Thomas Stanton, Hartford Founder‹ Back to The Founders
Compiled by Timothy Lester Jacobs, SDFH Genealogist
THOMAS1 STANTON, HARTFORD FOUNDER was born abt. 1615 in England, and died 02 Dec 1677 in Stonington, CT. He married ANN LORD bef. 1638 in Hartford, CT, daughter of FOUNDER THOMAS LORD and DOROTHY BIRD. She was born bef. 18 Sep 1614 in Towcester, Northampton, England, and died 04 Sep 1688 in Stonington, CT.
The parents and origin of Thomas Stanton are unknown: prior claims that he was the son of Thomas and Katherine (Washington) Stanton of Wolverton, Warwickshire have been the disproved in articles in “The American Genealogist” in Volumes 14 and 81 by Clarence Almon Torrey and Eugene Cole Zubrinsky respectively. In another article in “The American Genealogist”, Volume 18, also by Eugene Zubrinsky disproves prior claims that Thomas Stanton of Hartford was the 1635 passenger to Virginia on the “Merchant Bonaventure”, but rather that he had arrived in New England no later than 1635, settling first at Cambridge, Massachusetts, removing to Hartford in 1636, where he married in 1637 Ann Lord, daughter of Hartford Founder Thomas Lord.
In the Hartford land inventory of February 1639/40 Thomas Stanton held nine parcels: two acres on which his dwelling house stood with outhouses, yards, or gardens located on the north side of the Little River on the Road from the Meetinghouse to the Mill; two acres in the West Field; thirty perches in the Little Meadow; two roods in the North Meadow; four acres, one rood, and twenty-four perches also in the North Meadow; two roods and four perches on the east side of the Great River; seven acres in Hockanum; six acres and one rood in the Cow Pasture; and two acres in the Little Oxpasture.
Thomas Stanton was self-educated in the Algonquian languages of south eastern New England, and served as an Indian interpreter during the Pequot war of 1637, and further serving in the same capacity numerous times thereafter. As early as September 1644 the Commissioners of the United Colonies had hired him as their interpreter. He also acted as a trader with the Indians, and set up a trading post in Pawkatuck (later Stonington) in 1650.

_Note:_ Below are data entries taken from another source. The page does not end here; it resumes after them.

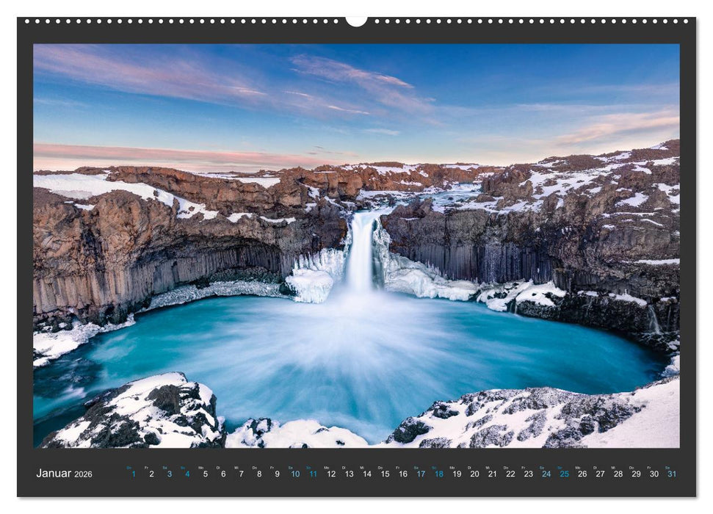Click the hanging hole at top center
Viewport: 713px width, 514px height.
click(x=356, y=21)
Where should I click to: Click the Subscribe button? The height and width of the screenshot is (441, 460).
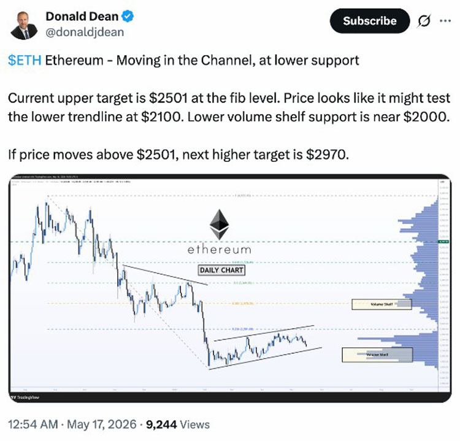click(x=370, y=21)
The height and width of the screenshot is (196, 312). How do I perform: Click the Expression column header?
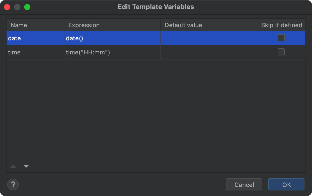112,25
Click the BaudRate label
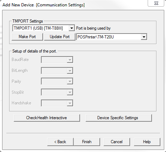Screen dimensions: 166x152 tap(20, 60)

He had removed to New London by 1650, and then to Stonington by 1653, maintaining residences in both towns between 1650 and 1658.
He served as Deputy for New London to the Connecticut General Court in 1651, and Deputy for Stonington to the General Court from 1666 to 1674. He was the Stonington commissioner to end small causes from 1664 to 1677, and was Stonington Selectman from 1658 to 1674.

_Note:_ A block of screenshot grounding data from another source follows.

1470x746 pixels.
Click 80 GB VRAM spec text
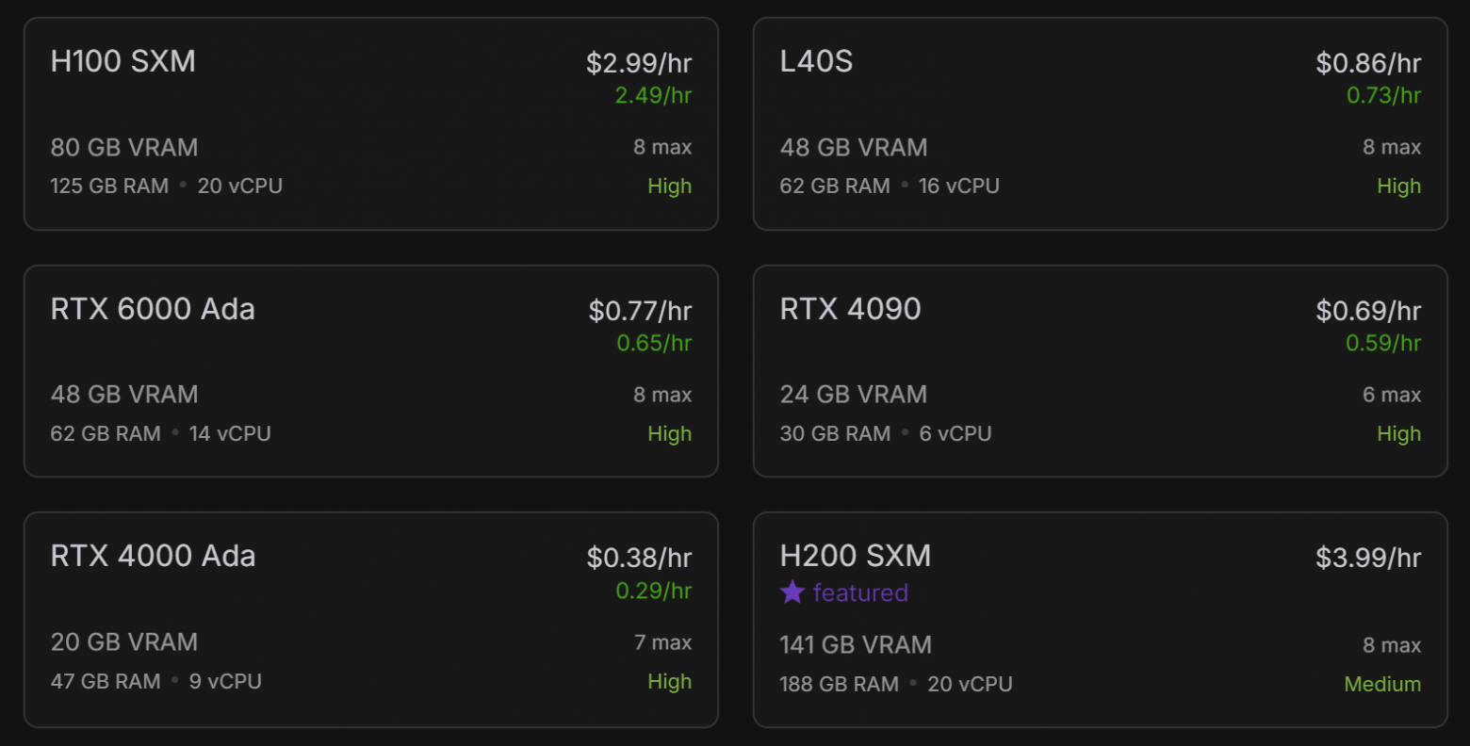[x=124, y=147]
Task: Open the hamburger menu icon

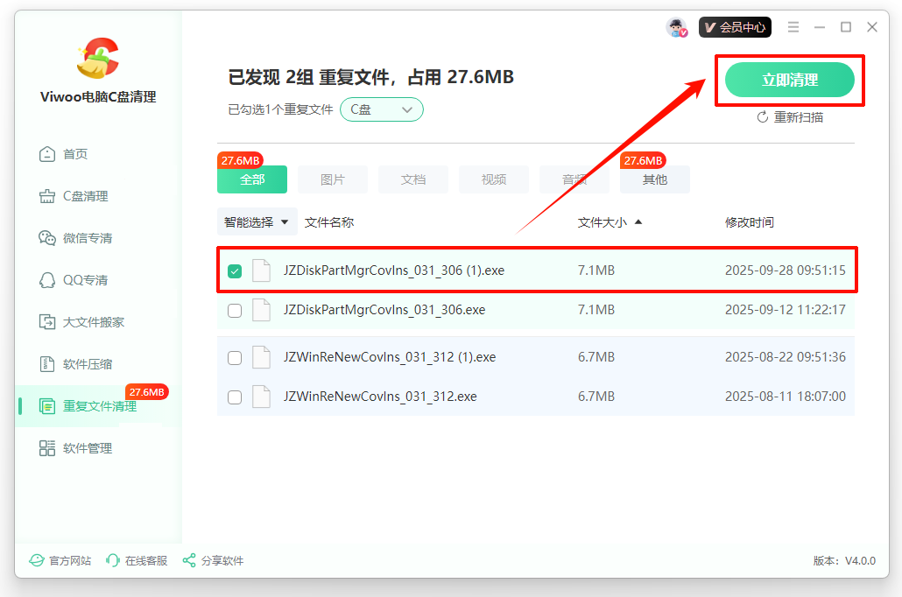Action: point(793,27)
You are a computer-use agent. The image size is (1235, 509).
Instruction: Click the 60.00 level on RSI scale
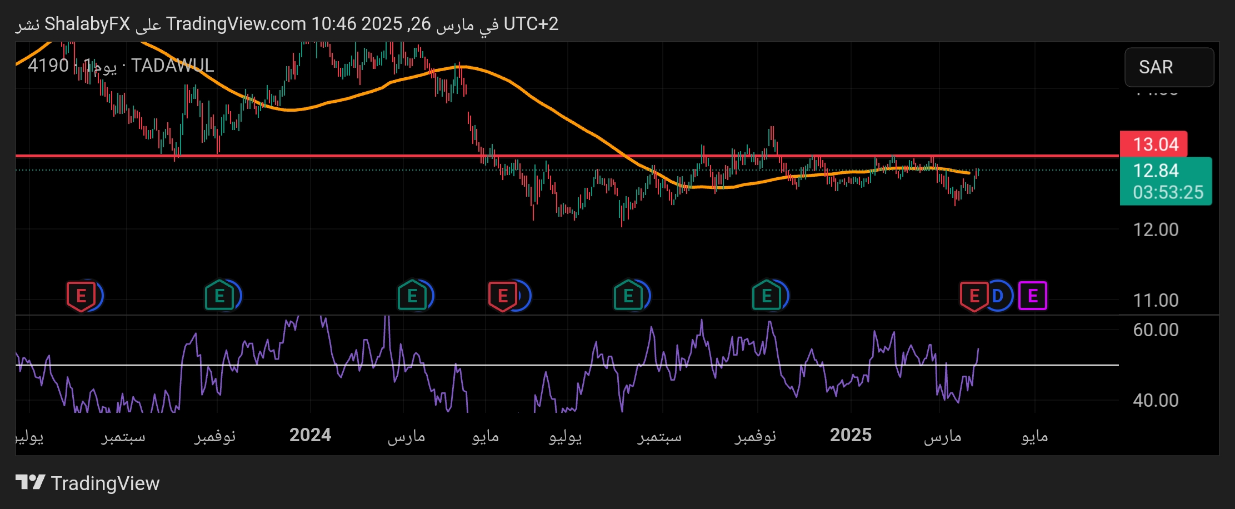click(1156, 330)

He made his will 24 October 1677, died 02 December 1677, and his will was proved 20 September 1678.
Genealogy: “A Record, Genealogical, Biographical, Statistical, of Thomas Stanton, of Connecticut, and His Descendants”, William A. Stanton, Albany, 1891 (Although this is a dated genealogy, and also includes the disproved claim that Thomas Stanton was in Virginia in 1635, it is substantially valid, although in the early generations several dates are incorrect, and there is little data on spouses’ birth dates and places. And, as is typical of genealogies of this era, past the third generation it only follows male lines.)